**Short task:** Copy each of the items below word for word, leaving nothing out.

**Records:**
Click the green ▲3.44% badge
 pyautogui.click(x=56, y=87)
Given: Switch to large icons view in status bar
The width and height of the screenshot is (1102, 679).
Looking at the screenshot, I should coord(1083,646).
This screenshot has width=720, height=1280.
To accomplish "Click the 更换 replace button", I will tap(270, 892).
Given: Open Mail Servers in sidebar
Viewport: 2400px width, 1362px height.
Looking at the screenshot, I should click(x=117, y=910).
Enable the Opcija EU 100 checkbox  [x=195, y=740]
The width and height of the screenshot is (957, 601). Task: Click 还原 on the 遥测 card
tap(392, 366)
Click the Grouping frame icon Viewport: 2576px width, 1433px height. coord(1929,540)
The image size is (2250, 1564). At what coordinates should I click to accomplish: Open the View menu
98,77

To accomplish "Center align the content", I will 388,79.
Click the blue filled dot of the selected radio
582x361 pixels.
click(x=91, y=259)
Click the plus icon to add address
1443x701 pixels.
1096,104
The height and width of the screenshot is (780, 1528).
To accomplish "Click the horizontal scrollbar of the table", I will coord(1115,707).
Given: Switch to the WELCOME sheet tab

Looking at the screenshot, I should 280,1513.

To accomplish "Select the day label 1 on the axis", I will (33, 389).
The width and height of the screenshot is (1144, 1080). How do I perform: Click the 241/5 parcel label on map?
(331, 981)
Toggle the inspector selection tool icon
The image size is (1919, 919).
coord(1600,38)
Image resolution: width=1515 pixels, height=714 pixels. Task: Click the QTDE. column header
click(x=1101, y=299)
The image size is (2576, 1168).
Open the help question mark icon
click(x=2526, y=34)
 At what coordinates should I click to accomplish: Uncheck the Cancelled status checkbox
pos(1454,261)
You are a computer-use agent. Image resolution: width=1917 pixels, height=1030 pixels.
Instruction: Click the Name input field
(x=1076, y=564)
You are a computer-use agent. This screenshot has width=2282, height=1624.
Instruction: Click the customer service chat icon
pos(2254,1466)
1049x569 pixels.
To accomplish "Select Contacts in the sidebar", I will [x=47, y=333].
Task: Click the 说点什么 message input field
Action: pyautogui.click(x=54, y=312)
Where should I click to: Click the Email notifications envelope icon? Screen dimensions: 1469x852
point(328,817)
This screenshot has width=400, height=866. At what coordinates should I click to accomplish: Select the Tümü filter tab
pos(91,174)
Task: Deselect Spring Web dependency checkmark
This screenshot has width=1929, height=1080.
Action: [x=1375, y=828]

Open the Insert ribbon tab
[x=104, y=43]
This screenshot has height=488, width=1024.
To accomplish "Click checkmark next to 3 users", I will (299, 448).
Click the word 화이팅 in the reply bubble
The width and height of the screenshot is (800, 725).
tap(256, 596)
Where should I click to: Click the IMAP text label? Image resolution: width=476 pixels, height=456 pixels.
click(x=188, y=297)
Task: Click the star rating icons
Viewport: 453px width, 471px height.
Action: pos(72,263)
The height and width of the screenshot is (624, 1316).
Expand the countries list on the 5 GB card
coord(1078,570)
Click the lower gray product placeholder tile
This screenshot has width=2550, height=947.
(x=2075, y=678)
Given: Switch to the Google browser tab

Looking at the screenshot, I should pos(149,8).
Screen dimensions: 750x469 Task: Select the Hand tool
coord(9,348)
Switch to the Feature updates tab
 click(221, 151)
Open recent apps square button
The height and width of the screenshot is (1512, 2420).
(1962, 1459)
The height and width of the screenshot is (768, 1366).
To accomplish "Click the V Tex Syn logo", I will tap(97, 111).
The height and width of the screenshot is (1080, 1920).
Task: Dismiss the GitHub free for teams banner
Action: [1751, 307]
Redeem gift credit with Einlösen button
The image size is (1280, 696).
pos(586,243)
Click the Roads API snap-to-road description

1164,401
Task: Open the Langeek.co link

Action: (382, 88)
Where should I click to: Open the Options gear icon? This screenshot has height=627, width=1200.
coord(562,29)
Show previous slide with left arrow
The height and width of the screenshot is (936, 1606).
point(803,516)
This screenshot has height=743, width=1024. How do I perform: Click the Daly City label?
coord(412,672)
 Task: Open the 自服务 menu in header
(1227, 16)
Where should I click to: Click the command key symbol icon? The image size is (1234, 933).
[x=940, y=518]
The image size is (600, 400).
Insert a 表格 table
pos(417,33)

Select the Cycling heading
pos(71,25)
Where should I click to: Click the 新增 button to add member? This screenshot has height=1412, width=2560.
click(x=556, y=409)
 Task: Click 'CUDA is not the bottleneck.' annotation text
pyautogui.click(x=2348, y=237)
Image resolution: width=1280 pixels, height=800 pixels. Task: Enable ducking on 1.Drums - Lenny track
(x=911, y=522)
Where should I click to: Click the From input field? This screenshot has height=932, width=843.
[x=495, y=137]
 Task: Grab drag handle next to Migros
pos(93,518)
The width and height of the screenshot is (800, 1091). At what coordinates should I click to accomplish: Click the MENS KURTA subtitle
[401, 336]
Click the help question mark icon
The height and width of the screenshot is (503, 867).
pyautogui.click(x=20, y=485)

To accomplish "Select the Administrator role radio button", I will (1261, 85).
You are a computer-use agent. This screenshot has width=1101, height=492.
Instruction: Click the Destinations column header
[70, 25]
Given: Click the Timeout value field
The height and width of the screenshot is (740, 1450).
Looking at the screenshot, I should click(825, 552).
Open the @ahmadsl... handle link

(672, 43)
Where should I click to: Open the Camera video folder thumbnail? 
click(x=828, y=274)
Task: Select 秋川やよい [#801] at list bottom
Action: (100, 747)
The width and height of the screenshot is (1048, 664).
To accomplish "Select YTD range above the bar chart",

**Written response:**
Click the green ▲3.44% badge
 pyautogui.click(x=56, y=87)
Given: Switch to large icons view in status bar
The width and height of the screenshot is (1102, 679).
Looking at the screenshot, I should coord(1083,646).
This screenshot has width=720, height=1280.
To accomplish "Click the 更换 replace button", I will tap(270, 892).
Given: Open Mail Servers in sidebar
Viewport: 2400px width, 1362px height.
Looking at the screenshot, I should click(x=117, y=910).
Enable the Opcija EU 100 checkbox  [x=195, y=740]
The width and height of the screenshot is (957, 601). Task: Click 还原 on the 遥测 card
tap(392, 366)
Click the Grouping frame icon Viewport: 2576px width, 1433px height. coord(1929,540)
The image size is (2250, 1564). At what coordinates should I click to accomplish: Open the View menu
98,77

To accomplish "Center align the content", I will 388,79.
Click the blue filled dot of the selected radio
582x361 pixels.
click(x=91, y=259)
Click the plus icon to add address
1443x701 pixels.
1096,104
The height and width of the screenshot is (780, 1528).
To accomplish "Click the horizontal scrollbar of the table", I will coord(1115,707).
Given: Switch to the WELCOME sheet tab

Looking at the screenshot, I should 280,1513.

To accomplish "Select the day label 1 on the axis", I will (33, 389).
The width and height of the screenshot is (1144, 1080). How do I perform: Click the 241/5 parcel label on map?
(331, 981)
Toggle the inspector selection tool icon
The image size is (1919, 919).
coord(1600,38)
Image resolution: width=1515 pixels, height=714 pixels. Task: Click the QTDE. column header
click(x=1101, y=299)
The image size is (2576, 1168).
Open the help question mark icon
click(x=2526, y=34)
 At what coordinates should I click to accomplish: Uncheck the Cancelled status checkbox
pos(1454,261)
You are a computer-use agent. Image resolution: width=1917 pixels, height=1030 pixels.
Instruction: Click the Name input field
(x=1076, y=564)
You are a computer-use agent. This screenshot has width=2282, height=1624.
Instruction: Click the customer service chat icon
pos(2254,1466)
1049x569 pixels.
To accomplish "Select Contacts in the sidebar", I will [x=47, y=333].
Task: Click the 说点什么 message input field
Action: pyautogui.click(x=54, y=312)
Where should I click to: Click the Email notifications envelope icon? Screen dimensions: 1469x852
point(328,817)
This screenshot has width=400, height=866. At what coordinates should I click to accomplish: Select the Tümü filter tab
pos(91,174)
Task: Deselect Spring Web dependency checkmark
This screenshot has width=1929, height=1080.
Action: [x=1375, y=828]

Open the Insert ribbon tab
[x=104, y=43]
This screenshot has height=488, width=1024.
To accomplish "Click checkmark next to 3 users", I will (299, 448).
Click the word 화이팅 in the reply bubble
The width and height of the screenshot is (800, 725).
tap(256, 596)
Where should I click to: Click the IMAP text label? Image resolution: width=476 pixels, height=456 pixels.
click(x=188, y=297)
Task: Click the star rating icons
Viewport: 453px width, 471px height.
Action: pos(72,263)
The height and width of the screenshot is (624, 1316).
Expand the countries list on the 5 GB card
coord(1078,570)
Click the lower gray product placeholder tile
This screenshot has width=2550, height=947.
(x=2075, y=678)
Given: Switch to the Google browser tab

Looking at the screenshot, I should pos(149,8).
Screen dimensions: 750x469 Task: Select the Hand tool
coord(9,348)
Switch to the Feature updates tab
 click(221, 151)
Open recent apps square button
The height and width of the screenshot is (1512, 2420).
(1962, 1459)
The height and width of the screenshot is (768, 1366).
To accomplish "Click the V Tex Syn logo", I will tap(97, 111).
The height and width of the screenshot is (1080, 1920).
Task: Dismiss the GitHub free for teams banner
Action: [1751, 307]
Redeem gift credit with Einlösen button
The image size is (1280, 696).
pos(586,243)
Click the Roads API snap-to-road description

1164,401
Task: Open the Langeek.co link

Action: (382, 88)
Where should I click to: Open the Options gear icon? This screenshot has height=627, width=1200.
coord(562,29)
Show previous slide with left arrow
The height and width of the screenshot is (936, 1606).
point(803,516)
This screenshot has height=743, width=1024. How do I perform: Click the Daly City label?
coord(412,672)
 Task: Open the 自服务 menu in header
(1227, 16)
Where should I click to: Click the command key symbol icon? The image size is (1234, 933).
[x=940, y=518]
The image size is (600, 400).
Insert a 表格 table
pos(417,33)

Select the Cycling heading
pos(71,25)
Where should I click to: Click the 新增 button to add member? This screenshot has height=1412, width=2560.
click(x=556, y=409)
 Task: Click 'CUDA is not the bottleneck.' annotation text
pyautogui.click(x=2348, y=237)
Image resolution: width=1280 pixels, height=800 pixels. Task: Enable ducking on 1.Drums - Lenny track
(x=911, y=522)
Where should I click to: Click the From input field? This screenshot has height=932, width=843.
[x=495, y=137]
 Task: Grab drag handle next to Migros
pos(93,518)
The width and height of the screenshot is (800, 1091). At what coordinates should I click to accomplish: Click the MENS KURTA subtitle
[401, 336]
Click the help question mark icon
The height and width of the screenshot is (503, 867).
pyautogui.click(x=20, y=485)

To accomplish "Select the Administrator role radio button", I will (1261, 85).
You are a computer-use agent. This screenshot has width=1101, height=492.
Instruction: Click the Destinations column header
[70, 25]
Given: Click the Timeout value field
The height and width of the screenshot is (740, 1450).
Looking at the screenshot, I should click(825, 552).
Open the @ahmadsl... handle link

(672, 43)
Where should I click to: Open the Camera video folder thumbnail? 
click(x=828, y=274)
Task: Select 秋川やよい [#801] at list bottom
Action: (100, 747)
The width and height of the screenshot is (1048, 664).
To accomplish "Select YTD range above the bar chart",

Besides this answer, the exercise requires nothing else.